Peter Morgenstern of New York firm Morgenstern & Blue LLC said two statements issued by the ECCB – one after fraud charges were laid against BoA owner Allen Stanford last February and the other in response to the Stanford Victims Coalition lawsuit announcement last week – have sent mixed messages about what the Central Bank plans for BoA.

“I think that there is a great deal of contradictory information that is being disseminated by the government officials of Antigua and now the Eastern Caribbean Central Bank and it’s very difficult for us as representative of the investors to know precisely what the position of either the government or the ECCB is under the circumstances,” he told The Daily OBSERVER.

Morgenstern pointed out that in a statement dated February 25, 2009, in which the ECCB sought to reassure the public following the run on BoA, the Central Bank said that to protect the interest of depositors and to preserve the stability of the financial system of Antigua & Barbuda, it had used its emergency powers to assume control of BoA and “took exclusive custody control and possession of all the funds, assets and other property and undertaking of the Bank wherever situated including funds on deposit at the Bank.”

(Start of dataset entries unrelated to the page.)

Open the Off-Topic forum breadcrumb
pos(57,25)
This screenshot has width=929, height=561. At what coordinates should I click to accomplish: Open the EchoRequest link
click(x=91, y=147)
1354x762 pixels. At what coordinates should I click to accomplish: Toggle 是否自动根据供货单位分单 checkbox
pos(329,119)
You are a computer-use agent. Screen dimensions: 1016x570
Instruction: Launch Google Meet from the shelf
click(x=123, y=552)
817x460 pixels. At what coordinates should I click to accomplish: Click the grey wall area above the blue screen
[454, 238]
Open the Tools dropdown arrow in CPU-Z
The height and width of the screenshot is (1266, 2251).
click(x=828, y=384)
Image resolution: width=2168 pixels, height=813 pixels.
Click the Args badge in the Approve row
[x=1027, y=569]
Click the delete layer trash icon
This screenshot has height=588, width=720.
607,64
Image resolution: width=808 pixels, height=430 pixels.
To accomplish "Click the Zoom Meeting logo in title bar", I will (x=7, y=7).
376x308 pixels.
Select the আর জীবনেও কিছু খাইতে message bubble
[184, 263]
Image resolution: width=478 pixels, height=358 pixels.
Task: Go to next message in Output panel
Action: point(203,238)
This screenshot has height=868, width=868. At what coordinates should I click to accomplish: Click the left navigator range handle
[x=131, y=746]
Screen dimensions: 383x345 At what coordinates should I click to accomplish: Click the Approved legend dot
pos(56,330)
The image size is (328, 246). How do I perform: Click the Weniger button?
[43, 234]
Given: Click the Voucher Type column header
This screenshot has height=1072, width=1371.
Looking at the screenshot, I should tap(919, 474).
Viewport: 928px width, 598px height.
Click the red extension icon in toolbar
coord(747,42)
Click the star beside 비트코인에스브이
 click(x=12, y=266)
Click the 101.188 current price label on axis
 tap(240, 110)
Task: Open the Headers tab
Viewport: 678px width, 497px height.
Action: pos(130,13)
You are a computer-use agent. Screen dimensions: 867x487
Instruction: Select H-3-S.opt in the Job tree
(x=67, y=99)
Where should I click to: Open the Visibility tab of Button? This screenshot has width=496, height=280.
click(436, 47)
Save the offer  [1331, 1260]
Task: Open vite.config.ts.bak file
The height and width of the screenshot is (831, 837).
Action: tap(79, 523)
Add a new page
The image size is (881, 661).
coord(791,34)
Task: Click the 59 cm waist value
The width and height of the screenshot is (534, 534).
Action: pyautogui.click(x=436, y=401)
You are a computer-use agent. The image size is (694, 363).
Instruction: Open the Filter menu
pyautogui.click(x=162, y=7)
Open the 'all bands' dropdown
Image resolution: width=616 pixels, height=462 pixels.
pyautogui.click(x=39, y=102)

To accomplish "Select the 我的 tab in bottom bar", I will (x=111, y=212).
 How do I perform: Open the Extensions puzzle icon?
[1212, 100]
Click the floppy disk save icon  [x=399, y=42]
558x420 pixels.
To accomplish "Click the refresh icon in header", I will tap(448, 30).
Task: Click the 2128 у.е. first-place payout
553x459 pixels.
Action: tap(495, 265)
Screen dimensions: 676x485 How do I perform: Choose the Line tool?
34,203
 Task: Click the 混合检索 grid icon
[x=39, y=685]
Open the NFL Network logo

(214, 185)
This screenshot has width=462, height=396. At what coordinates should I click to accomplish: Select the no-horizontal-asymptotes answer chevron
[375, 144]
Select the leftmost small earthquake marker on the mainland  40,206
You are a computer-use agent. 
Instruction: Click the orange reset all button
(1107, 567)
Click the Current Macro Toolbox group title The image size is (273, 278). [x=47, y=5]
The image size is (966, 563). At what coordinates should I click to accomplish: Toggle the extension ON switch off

“The Central Bank is therefore by law currently in control of the bank to the exclusion of the shareholder and any and all former directors of the institution,” it added.

Then last week, Morgenstern said, in outlining the facts relevant to its intervention, the ECCB insisted that it had not sold or otherwise disposed of the property, assets and undertaking of or any shareholding of BoA and that the Eastern Caribbean Amalgamated Financial Company Ltd, which was set up to run the day-to-day operations of the bank, was simply managing the bank.

“That’s clearly contradictory to the earlier statement,” Morgenstern argued. “The above clearly indicates that the ECCB was taking on much more than the management role that they and the government now allege they were taking on.”

Efforts to reach the ECCB Governor Sir Dwight Venner for a response to Morgenstern’s claims have so far been unsuccessful.

Meantime, the lawyer has sought to clarify that while his clients agree that the ECCB had both the power and obligation to stabilise the situation after the run on BoA, it’s what they did, or rather didn’t do, after that they have taken issue with.

The attorney claimed that the ECCB did not follow through on its own laws and regulations.

“Once they took the action they took, legally under their own governing statute they were required to retain an independent, outside auditor to determine the value of the bank and to distribute the value of the institution to the owners of the bank if there was a value, and we think it was very valuable and continues to be a very valuable financial institution,” he said, insisting that the rightful owners in this case are the victims of Stanford’s alleged US $8 billion fraud.

Finance Minister Harold Lovell had earlier indicated that the BoA would be valued but to date, there has been no update on whether it has been completed.